In [3]:
import pandas as pd

# Load the datasets
file1 = "~/AQIprediction/daily_climate.csv"  # Replace with the actual file path for the weather dataset
file2 = "~/AQIprediction/beijing-air-quality.csv"  # Replace with the actual file path for the pollution dataset

# Read the datasets into pandas DataFrames
weather_df = pd.read_csv(file1)
pollution_df = pd.read_csv(file2)

In [4]:
# Convert `DAY` and `date` columns to the same format (YYYY-MM-DD)
weather_df['DAY'] = pd.to_datetime(weather_df['DAY'], format='%Y-%m-%d')
pollution_df['date'] = pd.to_datetime(pollution_df['date'], format='%m/%d/%Y')

# Rename `date` in pollution_df to `DAY` for merging
pollution_df.rename(columns={'date': 'DAY'}, inplace=True)

In [5]:
# Split `WND` into `wnd_direc` and `wnd_scale`
def process_wnd(wnd_value):
    if isinstance(wnd_value, str) and wnd_value.startswith("(") and wnd_value.endswith(")"):
        # Parse the tuple as a string
        try:
            wnd_direc, wnd_scale = eval(wnd_value)
            return pd.Series({'wnd_direc': float(wnd_direc), 'wnd_scale': float(wnd_scale)})
        except:
            return pd.Series({'wnd_direc': None, 'wnd_scale': None})
    else:
        return pd.Series({'wnd_direc': None, 'wnd_scale': None})

In [6]:
# Apply the function to separate WND values
weather_df[['wnd_direc', 'wnd_scale']] = weather_df['WND'].apply(process_wnd)

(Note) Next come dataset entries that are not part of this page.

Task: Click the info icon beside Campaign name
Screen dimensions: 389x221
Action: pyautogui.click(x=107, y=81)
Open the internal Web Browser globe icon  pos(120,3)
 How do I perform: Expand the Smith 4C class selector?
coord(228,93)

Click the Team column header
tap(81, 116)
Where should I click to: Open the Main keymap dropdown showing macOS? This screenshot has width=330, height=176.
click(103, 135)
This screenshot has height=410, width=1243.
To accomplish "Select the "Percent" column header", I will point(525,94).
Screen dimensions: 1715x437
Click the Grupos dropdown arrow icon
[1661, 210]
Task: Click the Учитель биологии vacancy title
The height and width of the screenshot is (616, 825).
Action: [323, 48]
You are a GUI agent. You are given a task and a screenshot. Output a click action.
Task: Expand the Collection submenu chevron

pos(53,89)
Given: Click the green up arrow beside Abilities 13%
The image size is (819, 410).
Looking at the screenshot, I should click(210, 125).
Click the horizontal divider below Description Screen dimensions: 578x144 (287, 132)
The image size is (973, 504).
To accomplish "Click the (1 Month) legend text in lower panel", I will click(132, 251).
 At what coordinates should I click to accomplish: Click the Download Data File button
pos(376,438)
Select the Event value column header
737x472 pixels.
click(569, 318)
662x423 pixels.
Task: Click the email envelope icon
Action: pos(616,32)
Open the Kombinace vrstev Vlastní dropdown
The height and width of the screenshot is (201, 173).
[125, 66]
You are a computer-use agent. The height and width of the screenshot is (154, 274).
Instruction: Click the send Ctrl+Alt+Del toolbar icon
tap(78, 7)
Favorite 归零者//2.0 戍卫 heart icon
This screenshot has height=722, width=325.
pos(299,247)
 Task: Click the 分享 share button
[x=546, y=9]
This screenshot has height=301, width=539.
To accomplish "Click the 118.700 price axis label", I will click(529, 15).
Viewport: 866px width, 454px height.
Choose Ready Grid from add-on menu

# Drop the original `WND` column
weather_df.drop(columns=['WND'], inplace=True)

In [8]:
# Merge the two datasets on the `DAY` column
combined_df = pd.merge(weather_df, pollution_df, on='DAY', how='inner')

# Rename all columns to lowercase after the merge
combined_df.columns = combined_df.columns.str.lower()

# Save the combined DataFrame to a new CSV file
output_file = "~/AQIprediction/combined_data.csv"
combined_df.to_csv(output_file, index=False)
print(f"Combined data with lowercase column names saved to {output_file}")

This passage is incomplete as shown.